Convert every line of the listing below into a JSON array of strings, with one string per line and no entries for blank lines.
★ ★ ★ ★ ★
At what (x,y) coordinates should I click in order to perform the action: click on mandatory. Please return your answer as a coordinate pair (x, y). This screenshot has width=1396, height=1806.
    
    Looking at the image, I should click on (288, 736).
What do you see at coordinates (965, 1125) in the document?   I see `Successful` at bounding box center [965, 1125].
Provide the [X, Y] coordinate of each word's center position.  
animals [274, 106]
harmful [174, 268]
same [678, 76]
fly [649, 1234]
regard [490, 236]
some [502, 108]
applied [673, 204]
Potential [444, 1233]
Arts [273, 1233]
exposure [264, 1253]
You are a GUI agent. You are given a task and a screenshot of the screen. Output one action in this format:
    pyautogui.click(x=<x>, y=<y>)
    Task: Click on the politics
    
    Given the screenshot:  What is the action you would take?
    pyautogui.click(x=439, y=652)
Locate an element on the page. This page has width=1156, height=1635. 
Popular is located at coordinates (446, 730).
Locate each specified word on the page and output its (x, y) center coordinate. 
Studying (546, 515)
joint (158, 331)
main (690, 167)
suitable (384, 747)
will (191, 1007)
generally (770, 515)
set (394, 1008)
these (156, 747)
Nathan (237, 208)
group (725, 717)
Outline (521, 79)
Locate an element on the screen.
★ ★ ★ ★ ★
Result of the exercise:
[
  "At what (x,y) coordinates should I click in order to perform the action: click on mandatory. Please return your answer as a coordinate pair (x, y). This screenshot has width=1396, height=1806.",
  "    Looking at the image, I should click on (288, 736).",
  "What do you see at coordinates (965, 1125) in the document?   I see `Successful` at bounding box center [965, 1125].",
  "Provide the [X, Y] coordinate of each word's center position.  ",
  "animals [274, 106]",
  "harmful [174, 268]",
  "same [678, 76]",
  "fly [649, 1234]",
  "regard [490, 236]",
  "some [502, 108]",
  "applied [673, 204]",
  "Potential [444, 1233]",
  "Arts [273, 1233]",
  "exposure [264, 1253]",
  "You are a GUI agent. You are given a task and a screenshot of the screen. Output one action in this format:",
  "    pyautogui.click(x=<x>, y=<y>)",
  "    Task: Click on the politics",
  "    Given the screenshot:  What is the action you would take?",
  "    pyautogui.click(x=439, y=652)",
  "Locate an element on the page. This page has width=1156, height=1635. ",
  "Popular is located at coordinates (446, 730).",
  "Locate each specified word on the page and output its (x, y) center coordinate. ",
  "Studying (546, 515)",
  "joint (158, 331)",
  "main (690, 167)",
  "suitable (384, 747)",
  "will (191, 1007)",
  "generally (770, 515)",
  "set (394, 1008)",
  "these (156, 747)",
  "Nathan (237, 208)",
  "group (725, 717)",
  "Outline (521, 79)",
  "Locate an element on the screen."
]